Text Microwave tomographyGenerally breast cancer is detected by X-ray mammography, but this technique seems to come with its own set of demerits. Some of it disadvantages include being the invasivity of radiation and also very expensive, this supposedly limits their employment. Moreover, many a times X-ray mammograms provide false positives and negatives due to the age of the patient and tissue density. Experts have apparently suggested that a better alternative to X-ray mammography is microwave tomography which not only comes at a moderate price but is also less risky.

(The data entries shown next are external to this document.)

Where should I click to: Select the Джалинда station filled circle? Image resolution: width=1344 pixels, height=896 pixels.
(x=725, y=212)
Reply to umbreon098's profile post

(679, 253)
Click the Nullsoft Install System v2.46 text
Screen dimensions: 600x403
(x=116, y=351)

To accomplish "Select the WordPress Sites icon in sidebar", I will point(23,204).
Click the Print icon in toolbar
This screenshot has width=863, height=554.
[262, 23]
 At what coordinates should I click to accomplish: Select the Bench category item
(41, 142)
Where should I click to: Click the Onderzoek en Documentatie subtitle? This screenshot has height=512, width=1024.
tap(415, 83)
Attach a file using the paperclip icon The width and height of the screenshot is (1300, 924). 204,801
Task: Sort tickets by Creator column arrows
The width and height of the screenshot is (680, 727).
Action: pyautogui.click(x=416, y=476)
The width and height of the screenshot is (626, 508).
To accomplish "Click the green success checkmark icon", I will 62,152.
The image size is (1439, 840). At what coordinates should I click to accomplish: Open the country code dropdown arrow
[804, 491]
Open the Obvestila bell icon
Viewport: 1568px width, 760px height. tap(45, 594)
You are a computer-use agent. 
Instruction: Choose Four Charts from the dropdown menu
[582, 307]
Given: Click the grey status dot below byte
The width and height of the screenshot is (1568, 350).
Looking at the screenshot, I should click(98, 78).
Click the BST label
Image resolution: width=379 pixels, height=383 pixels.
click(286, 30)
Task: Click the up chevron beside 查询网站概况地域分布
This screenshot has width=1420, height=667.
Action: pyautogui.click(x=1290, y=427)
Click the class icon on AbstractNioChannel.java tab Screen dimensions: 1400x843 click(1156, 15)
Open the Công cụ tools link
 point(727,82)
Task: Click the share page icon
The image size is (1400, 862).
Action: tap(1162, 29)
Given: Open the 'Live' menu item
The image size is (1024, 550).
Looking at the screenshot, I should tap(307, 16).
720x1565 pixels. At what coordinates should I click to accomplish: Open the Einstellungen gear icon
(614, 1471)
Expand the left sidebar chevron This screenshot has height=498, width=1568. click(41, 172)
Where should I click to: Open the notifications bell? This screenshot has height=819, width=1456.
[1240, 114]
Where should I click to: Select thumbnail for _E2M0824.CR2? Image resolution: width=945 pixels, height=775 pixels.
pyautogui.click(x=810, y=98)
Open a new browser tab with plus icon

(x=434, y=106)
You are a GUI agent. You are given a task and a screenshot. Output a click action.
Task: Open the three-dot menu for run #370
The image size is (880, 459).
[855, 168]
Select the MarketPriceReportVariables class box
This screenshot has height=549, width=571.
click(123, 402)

The scientists have presented a mathematical model for imaging tumors in the breast by employing microwave tomography. After calculating inhomogeneities in the electrical conductivity of breast tissue, microwave tomography may be able to observe cancers. The researchers allege that a considerable group of low-power microwaves are transmitted into the breast from various positions.

As a result, scattered signals can be accumulated by antennas that surround it. Cancerous cells are known to be high in water content, so malignant-to-normal tissue contrast seemingly appears. Therefore, they are considered to be stronger scatterers as compared to normal tissue. It has been assumed that microwaves measure the electrical properties that are sensitive to physiological parameters namely water content, temperature and vascularization. They also seem capable of putting forth an estimate of mammographic breast density. This estimation is claimed to be an important factor in figuring out a patient’s risk of breast cancer. Having employed well designed algorithms, the experts claim to distribute these electrical parameters in space for reconstructing the image of the breast.

A problem of inverse scattering has apparently been faced, which the scientists claim to resolve by making certain clarifications in the mathematical method. The scientists explained that at microwave frequencies, it is highly nonlinear and therefore the inverse problem is not easy to resolve correctly. However, the problems need not have unique solutions and may not always depend on the data.

Supposedly various used approaches have been misleading. While one was linearizing the problem that can cause immense loss of accuracy, the other includes employing nonlinear optimization and relying on initial apriori information on object shape and electric properties. Even though this provides precise results, its reliability seems to depend on the correctness of the initial information and is computationally expensive.

The latest approach utilizes a qualitative method using ‘sets’ of linear integral equations of the first kind. It should be mentioned that even though they are quick and don’t need apriori information, they are only to give estimates for sets of points. The scientists revealed that they employed a linear sampling method in combination with a gap functional to note the closer fields instead of far fields for obtaining higher accuracy.

The research is published in the SIAM Journal on Applied Mathematics.